· 3 min read

Developing with Agents

The AI scene is still growing, but I've been immersed in it since 2023. The way I use AI agents has an extremely hands on approach, that keeps the human in the loop.

AIArchitectureLLMs

Six months ago I laughed when I would see anyone mention “prompt engineering”. “You mean to tell me,” I said, “that they’ve literally summoned this new engineering discipline just to figure out how to ask a computer to do stuff?”

Then I started playing around with prompting myself, and quickly realized that prompt engineering is legitimately a thing. Crafting the right prompt can make or break your AI application’s performance. You can give an AI a vague instruction and get back garbage, or you can give it a well-structured prompt and get back something useful.
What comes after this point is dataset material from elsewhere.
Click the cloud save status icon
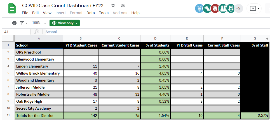 click(123, 6)

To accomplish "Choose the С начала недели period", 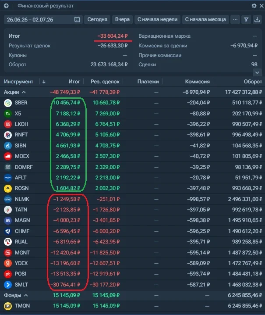I will [157, 19].
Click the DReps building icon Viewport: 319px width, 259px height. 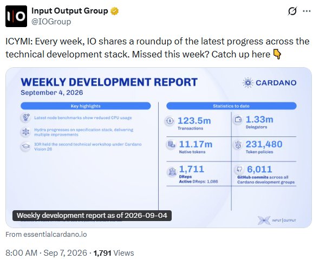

There is an art to it, and I’ve spent a lot of time refining my prompts to get the best results. I recently started digging into using the Claude Prompt Improver to help me refine my prompts even further. It’s fascinating to see how small changes in wording can lead to significantly different outputs. And I’ve noticed something. I see a lot of the same patterns in the prompts that the prompt improver generates that is really similar to the way I see other prompts structured in the wild.

How I use Claude Code

I rarely just use Claude Code in its vanilla form. I built a semantic search engine that I’m calling Engram using FastAPI and Python that I use to index the chat history of my conversations with Claude over the MCP protocol. This allows me to just work with Claude Code without needing to worry about preserving my context in markdown files, because with a metaprompt that comes with my Engram setup, Claude will just automatically pull in relevant context from my previous conversations as needed.

And it works so well. I can have long conversations and just run /new without even thinking about the context windows, the status of my living markdown documents, or anything else, because when I start a new session Claude is automatically fed a summary of the previous conversation — along with any relevant context from my Engram index — so I can just pick up where I left off.

I still have Claude write to markdown files for me, but I don’t have to worry about managing the context myself. I use a modified version of Obra’s Superpowers to manage my markdown files, and I have a custom script that automatically syncs my Engram index with the files Claude creates. This way, I can just focus on writing and let Claude handle the rest.

If you’re building with LLMs and have learned something I’ve missed, I’d love to hear about it. The best lessons come from shared experience.